The study results show that colchicine reduced by 21 percent the risk of death or hospitalisations in patients with Covid-19 compared to placebo, the institute said.
The study was carried out in Canada, the US, Europe and South America among a population of 4,488 patients.
In 4,159 of these patients, in whom the diagnosis of Covid-19 was proven by a naso-pharyngeal PCR test, use of colchicine reduced hospitalisations by 25 percent, the need for mechanical ventilation by 50 percent, and deaths by 44 percent, the study concluded.
Colchicine is effective in preventing dangerous inflammatory syndromes called “cytokine storms” and reducing complications associated with Covid-19, said Dr Jean-Claude Tardif, director of the MHI Research Center and principal investigator in this study.

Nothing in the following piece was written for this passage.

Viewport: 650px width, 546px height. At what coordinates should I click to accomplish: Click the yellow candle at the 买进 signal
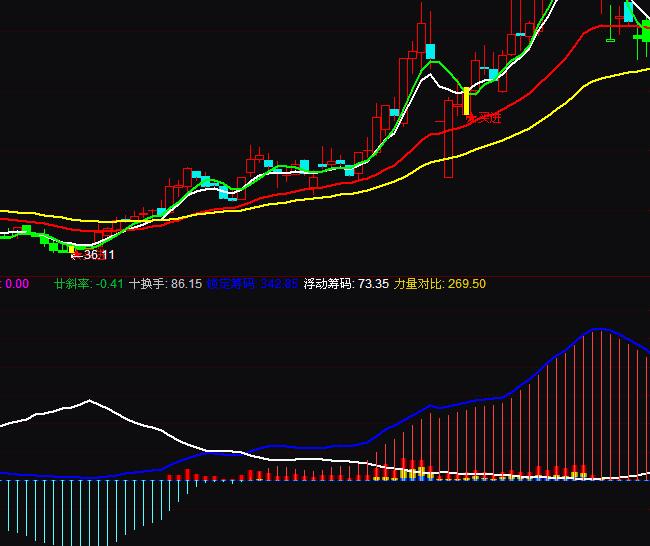point(466,101)
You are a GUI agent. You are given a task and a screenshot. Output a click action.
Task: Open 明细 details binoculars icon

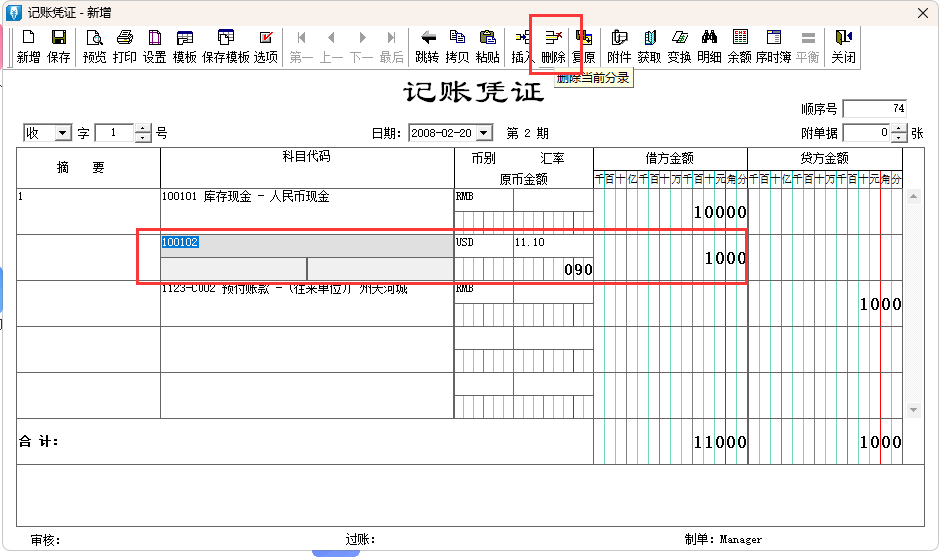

“We are pleased to offer the first oral medication in the world whose use could have a significant impact on public health and potentially prevent Covid-19 complications for millions of patients,” Tardif said.
The study was conducted among Covid-19 patients not hospitalised at the time of enrolment in the trial, and with at least one risk factor for Covid-19 complications.
“This is the world’s largest study testing an orally administered drug in non-hospitalised patients with Covid-19,” the heart institute said.